C’est un
manga très sombre que nous sert Shôhei Manabe. Pour son premier livre traduit en français, il marque indéniablement les esprits. Il place le lecteur aux côtés d’un « yamikin », un usurier sans cadre légal, financé lui-même par des yakuzas, et qui ne recule devant rien pour faire de l’argent.
Il n’est pas facile d’assister à ces trafics sans éprouver du dégoût et un certain malaise. L’auteur ne centre pas tout son récit sur Ushijima mais nous permet de vivre aussi à travers le regard de ses victimes. Le côté dramatique n’en est que plus fort, par exemple quand on suit cette jeune femme dans sa dégringolade sociale, employée tranquille (mais dépensière) qui termine dans le circuit de la prostitution. Il y a aussi cet étudiant qui se ruine au jeu et qui va se faire achever financièrement et socialement par le « yamikin ».
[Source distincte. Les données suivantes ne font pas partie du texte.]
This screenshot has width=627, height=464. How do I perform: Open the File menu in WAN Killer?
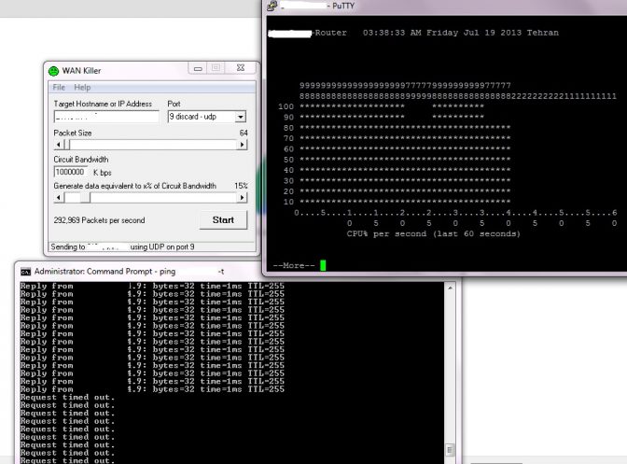pyautogui.click(x=60, y=87)

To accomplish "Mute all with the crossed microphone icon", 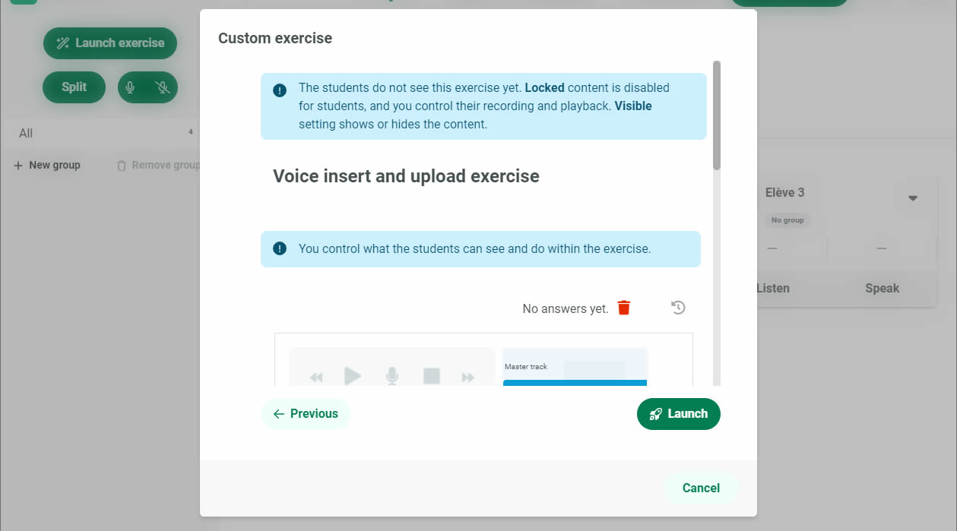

L’ambiance est lourde, presque sale, portée par un dessin réaliste et très marqué, aussi sombre et torturé que le propos de l’auteur.
Voilà un manga vraiment noir, qui mérite d’être lu mais qui doit être réservé à un public averti.
Les visages des personnages sont particulièrement... moches. Surtout lorsqu’ils prennent l’expression de la colère, de la peur ou de la haine. Et cette histoire ! Brrr... Quel sombre tableau ! Des gens qui vivent en exploitant froidement les autres et qui n’hésitent pas à les mettre plus bas que terre, sans aucun scrupule. Rien ne laissait penser que cette BD, Ushijima, aurait pu me plaire. Et pourtant... Encore une fois, le style de narration
manga fait que « ça passe », qu’on se laisse entraîner dans cet univers déroutant, comme Takada qui y fait ses premiers pas, aussi effrayé que curieux d’y plonger...
Ushijima n’est pas une BD à laisser dans les mains des plus jeunes ou des plus sensibles. Le macaron « Pour public averti » le confirme.